PROBLEM DETAILS
The word "Open" appears in some lines of the listing below; report how many such lines there are, and nothing else.

ENTRIES SUPPLIED
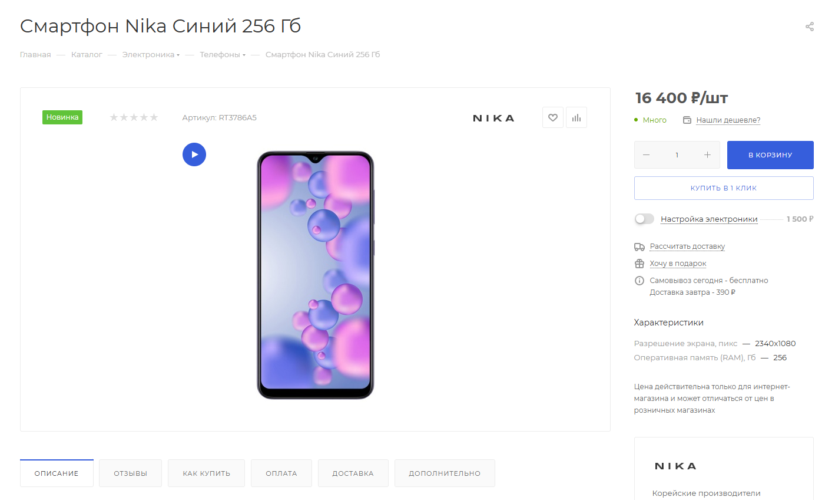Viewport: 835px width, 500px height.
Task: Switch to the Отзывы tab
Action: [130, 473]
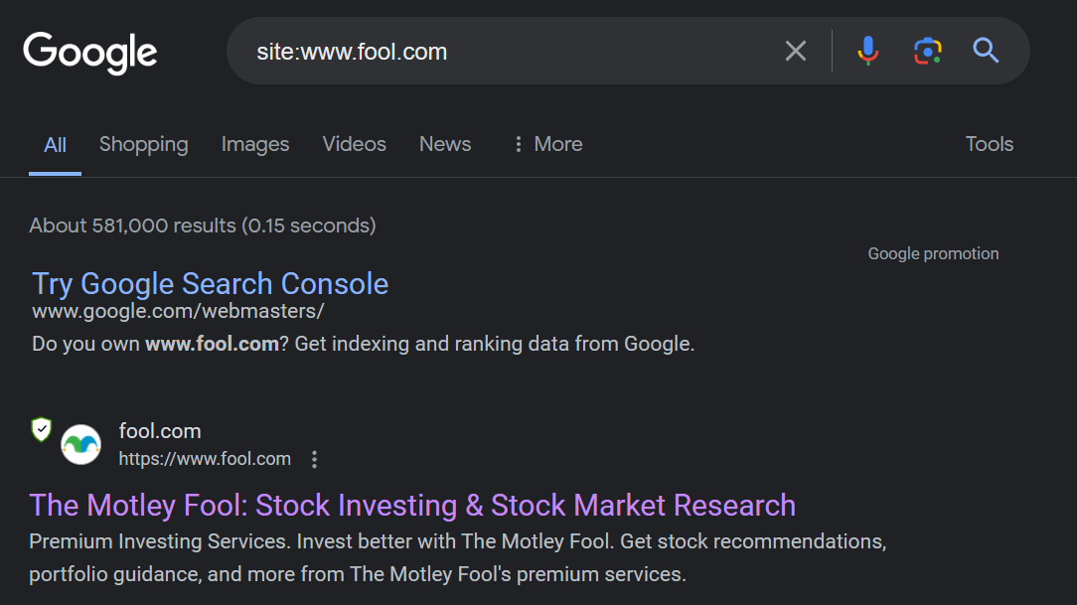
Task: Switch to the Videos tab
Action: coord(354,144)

* * *

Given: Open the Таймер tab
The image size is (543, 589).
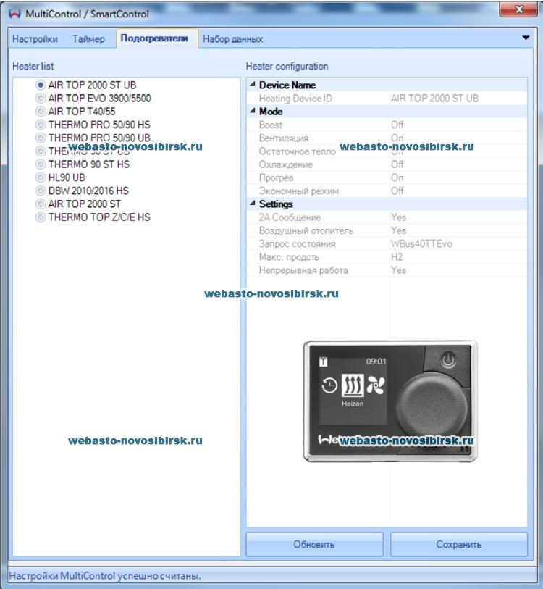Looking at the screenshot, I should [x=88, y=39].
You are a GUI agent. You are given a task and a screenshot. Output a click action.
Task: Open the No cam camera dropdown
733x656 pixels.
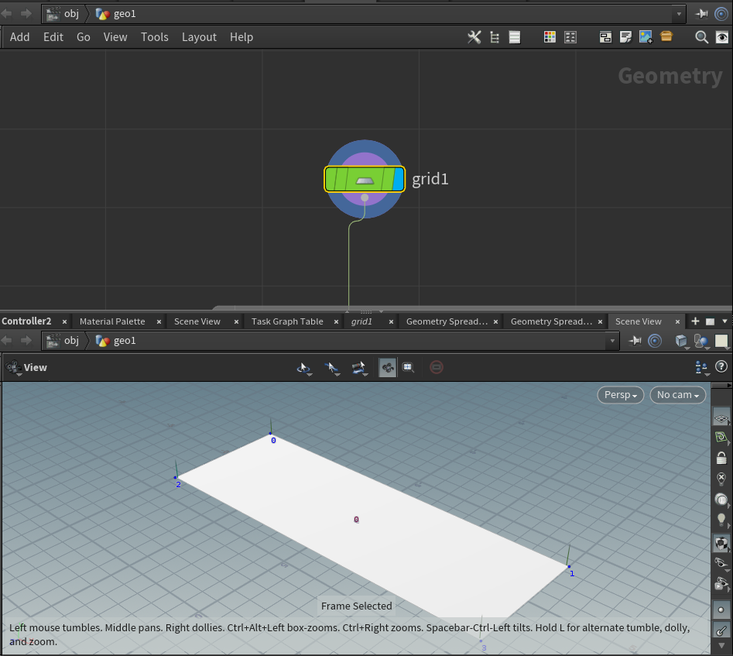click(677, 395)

==

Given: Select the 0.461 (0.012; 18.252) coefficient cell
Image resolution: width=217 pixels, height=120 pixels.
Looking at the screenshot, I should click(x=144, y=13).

OUTPUT FOR THIS EXERCISE
2